The following quotes are from:

Mysticism in the Analytical Psychology of Carl Jung and the Yoga Psychology of Patanjali: A Comparative Study by Harold Coward.
Philosophy East and West, Vol. 29, No. 3. (Jul., 1979), pp. 323-336.

As Jung puts it,
God is the union of the opposites, the uniting of the torn asunder, the conflict
is redeemed in the Cross. So Przywara says: 'God appears in the cross', that
is he manifests himself as the crucified Christ. The man who wishes to reach
this unity in God, to make God real in himself, can only attain this through
the Imitatio Christi, that is he must take up his cross and accept the conflict
of the world and stand in the center of the opposites.

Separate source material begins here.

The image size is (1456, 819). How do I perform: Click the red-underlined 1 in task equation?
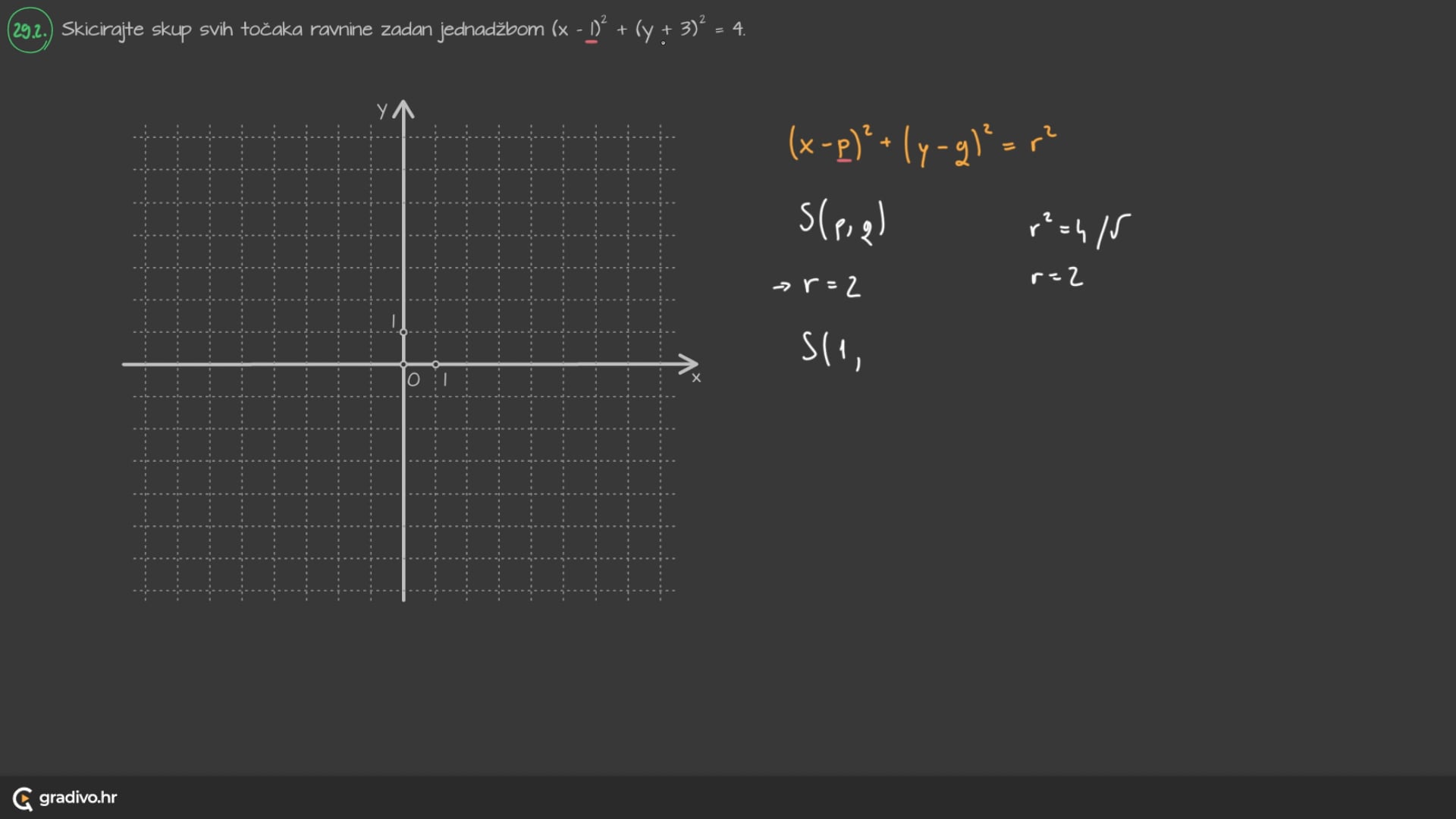(592, 30)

The Christian during contemplation would never say, "I am Christ"
but will confess with Paul, "Not I, but Christ liveth in me" [The Buddhist]
sutra, however, says: "Thou wilt know that thou art the Buddha."
At bottom both statements express a fundamental sense of unity, but in Jung's
view, the way the unity is experienced is altogether different. The Buddhist
statement "Thou art the Buddha" or the Hindu Upanisadic teaching "I am
Brahman" requires complete removal of the individual ego or ahamkara. The
Western statement "Christ liveth in me" implies not a destruction of the ego
but rather an invasion or possession by God so that the individual ego continues
to exist only now as servant of the Lord.

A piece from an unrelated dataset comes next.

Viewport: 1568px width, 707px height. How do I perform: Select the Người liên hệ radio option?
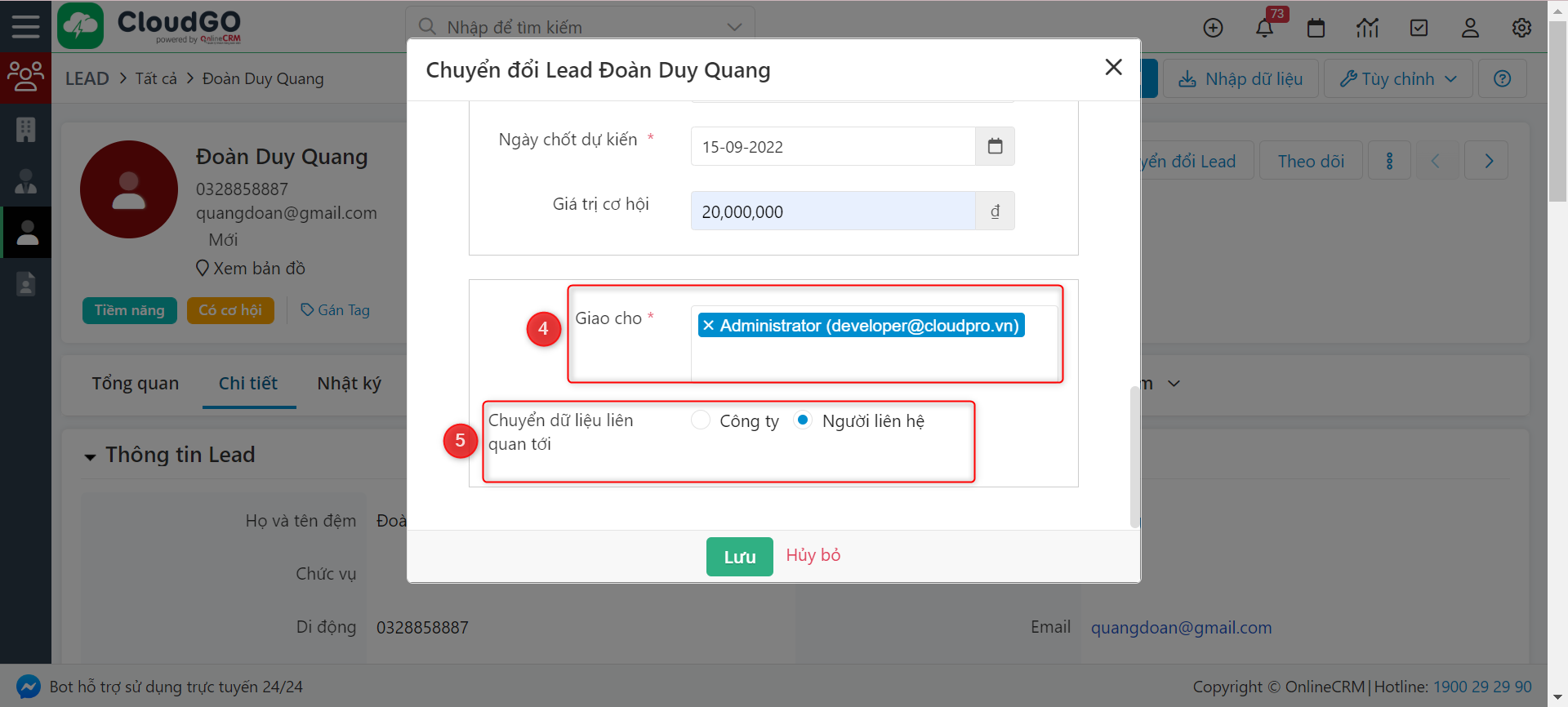(803, 420)
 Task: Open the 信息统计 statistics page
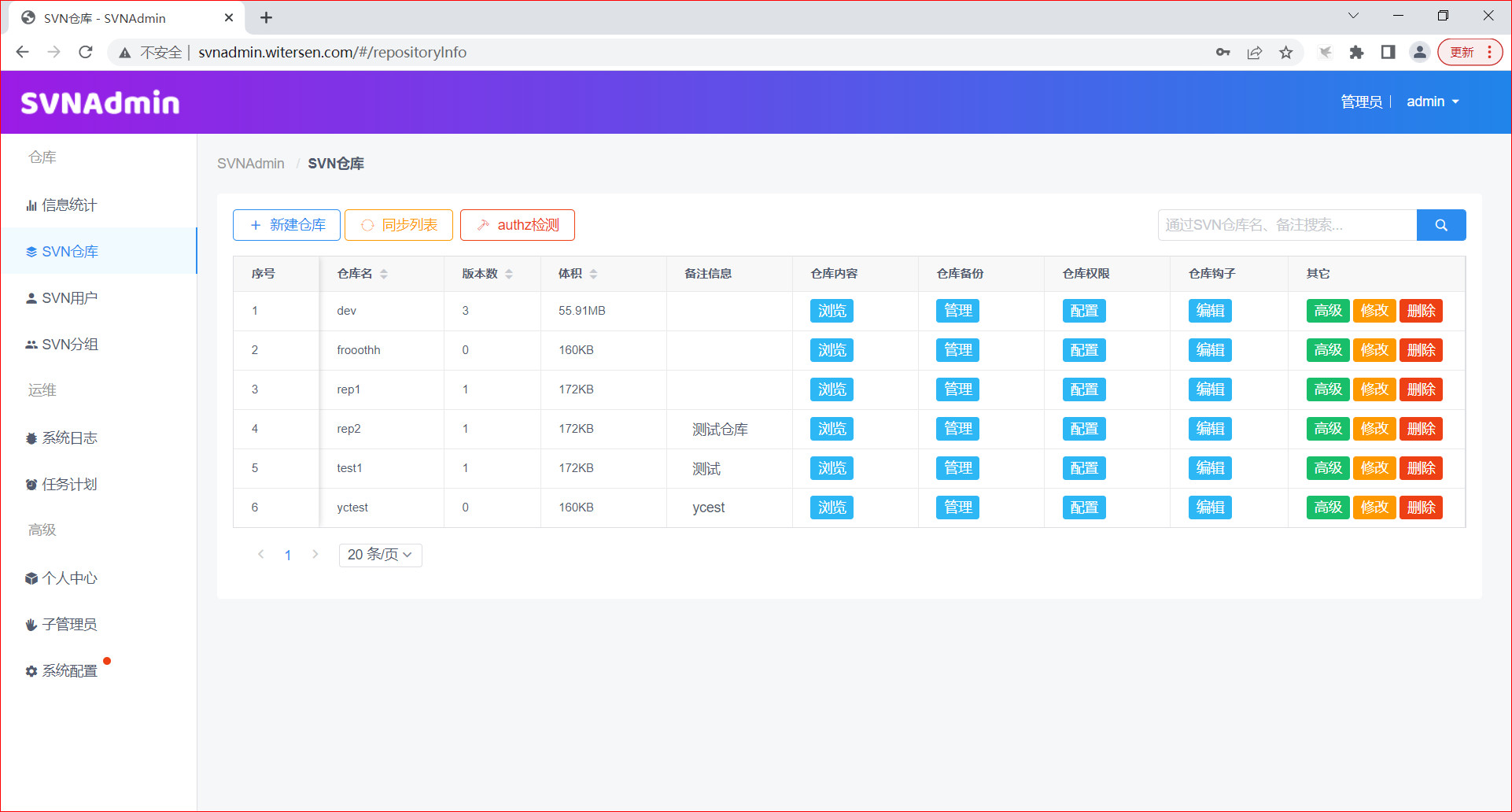70,205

The preceding review of Jungian psychology and Patanjali's yoga shows both
points of agreement and difference. Both authors agree with the definition
of mystical experience presented by the philosophers as being
characterized by a loss of the sense of finite ego and a corresponding increased
identification with a transcendent spiritual reality. But there was definite
disagreement about the degree of ego loss which occurs and about the kind
of psychological process which is mainly responsible for the mystic's identification
with the larger transcendent reality.

In the face of the earlier comparative psychological study, we find ourselves
left with what is perhaps a new and expanded version of Stace's question,
"Does mystical experience point to an objective reality or is it merely a subjective
phenomenon?" Now the psychological question must be added, "Can
there be mystical experience without an individual ego? Or put another way,
"Is unlimited consciousness of the fullness of reality psychologically possible?"